God knows all about us. Not only has He accurate count of the hairs on our head, but He knows everything we think, everything we do, and every motive behind it all. So, at the beginning of what I want to say to you today: Child of God, born again into His kingdom by your faith in Jesus Christ, do not fear. Do not worry. Do not doubt this. He is there with you. At this moment. Embracing you. Even if you cannot see Him, feel Him, touch Him – we walk by faith and not by sight – or by feeling.



So that’s point number one: God is with you. Always. He never leaves you. Whether you sense Him or not is NOT the issue. We live by faith in His unfailing promises made to us through His inerrant word, we call the Bible.



Let’s now return a moment to the psalm and to the second point of this message: O Lord, You have searched me and known me. You know when I sit down and when I rise up.



As I said a moment ago, God the Holy Spirit searches us, our hearts, our souls, our very being itself. Nothing is hidden from Him, not even the smallest wisp of a word in our mind. He knows the length and breadth and depth and height of our anger, and pride, and lusts, and envy – and yes, also, our loneliness, our sadness, our doubts, our fears, our confusions.



Think for a moment, in the quietness of your own thoughts, how absolutely naked and vulnerable your soul always stands before your Creator – and then think further of this incredible truth:



Despite who you are in the depths of your heart, despite what you have done and continue to do, and what you haven’t done and still refuse to do – God LOVES you.
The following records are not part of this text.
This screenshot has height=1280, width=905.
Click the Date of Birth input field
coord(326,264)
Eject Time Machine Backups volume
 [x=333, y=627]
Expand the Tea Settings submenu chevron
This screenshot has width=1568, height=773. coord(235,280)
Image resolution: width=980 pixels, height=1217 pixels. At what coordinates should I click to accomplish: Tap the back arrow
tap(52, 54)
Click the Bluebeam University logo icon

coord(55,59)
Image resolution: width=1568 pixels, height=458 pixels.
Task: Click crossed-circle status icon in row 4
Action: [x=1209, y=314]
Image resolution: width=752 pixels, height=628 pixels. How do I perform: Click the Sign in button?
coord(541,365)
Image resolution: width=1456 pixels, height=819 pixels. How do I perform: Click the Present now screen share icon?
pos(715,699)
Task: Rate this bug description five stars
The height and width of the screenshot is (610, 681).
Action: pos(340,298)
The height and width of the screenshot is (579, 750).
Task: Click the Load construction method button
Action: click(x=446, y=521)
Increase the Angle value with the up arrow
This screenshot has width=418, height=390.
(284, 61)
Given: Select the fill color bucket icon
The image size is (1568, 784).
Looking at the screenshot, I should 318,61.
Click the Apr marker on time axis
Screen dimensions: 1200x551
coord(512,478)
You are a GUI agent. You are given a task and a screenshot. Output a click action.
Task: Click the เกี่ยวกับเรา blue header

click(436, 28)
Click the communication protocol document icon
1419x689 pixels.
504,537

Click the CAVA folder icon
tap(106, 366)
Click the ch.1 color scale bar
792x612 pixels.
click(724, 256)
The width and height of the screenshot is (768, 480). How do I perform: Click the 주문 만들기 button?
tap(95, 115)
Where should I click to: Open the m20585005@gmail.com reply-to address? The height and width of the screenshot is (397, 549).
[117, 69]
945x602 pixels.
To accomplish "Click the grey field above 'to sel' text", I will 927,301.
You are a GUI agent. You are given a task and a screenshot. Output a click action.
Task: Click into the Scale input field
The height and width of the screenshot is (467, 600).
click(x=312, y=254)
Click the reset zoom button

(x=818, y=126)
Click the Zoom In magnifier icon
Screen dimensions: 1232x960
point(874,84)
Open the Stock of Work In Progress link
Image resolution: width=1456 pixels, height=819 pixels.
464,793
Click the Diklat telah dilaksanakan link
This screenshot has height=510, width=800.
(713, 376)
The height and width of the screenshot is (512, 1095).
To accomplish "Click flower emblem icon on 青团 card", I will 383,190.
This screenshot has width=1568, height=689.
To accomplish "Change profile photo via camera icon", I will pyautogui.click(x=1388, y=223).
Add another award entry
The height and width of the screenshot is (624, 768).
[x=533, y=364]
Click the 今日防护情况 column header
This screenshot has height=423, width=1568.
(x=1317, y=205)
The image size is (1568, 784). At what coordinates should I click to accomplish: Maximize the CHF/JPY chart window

Please hear this. You must believe that if you can ever hope to know the peace of God in your life.



God the Holy Spirit tells us through the apostle Paul’s pen: “God demonstrates His love toward us in that while we were yet sinners, Christ died for us.” (Romans 5:8)



Listen, if He didn’t love you, He would not have sent His beloved Son to die in your place, to take the punishment your sins and my sins so justly deserve from a Holy, Holy God.



God sent Jesus to be our substitutionary sacrifice so that you and I – and anyone else who wants His forgiveness – we can enter into eternal communion with Almighty God. In a sense, Jesus still hangs on that cross – looking at you with tear-filled eyes, waiting for you to repent of your sins and fall in confession and subsequent obedience at His feet.



When David realized the Lord knows him inside and out, from the number of hairs on his head to the sickness of his soul, he wrote what anyone might expect him to write: Such knowledge is too wonderful for me; It is too high, I cannot attain to it.” In other words, how can the finite hope to grasp the infinite? It would be less logical than an amoeba trying to fathom the mind of an Albert Einstein.



So, given this utter impossibility to understand God and His love, His holiness, His mercy, His grace, and His judgment and justice, we are faced with only two choices: We can either accept what He says about Himself and about us as entirely true – and strive to live according to His commandments. Or, we can bring God down to our level. We can recreate Him in our own concept of what we want God to be like.



That, of course, would be an eternally deadly choice.



Let’s go back again to the psalm and to my third and final point of today’s message: O Lord, You have searched me and known me.”



Although this psalm doesn’t say it specifically, we know from the length and breadth of Scripture that God not only searches us, but that He also actively searches FOR us.  



Why is He searching for us? Because He knows we are lost – lost in the sin of Adam and lost in our own sins we so easily commit.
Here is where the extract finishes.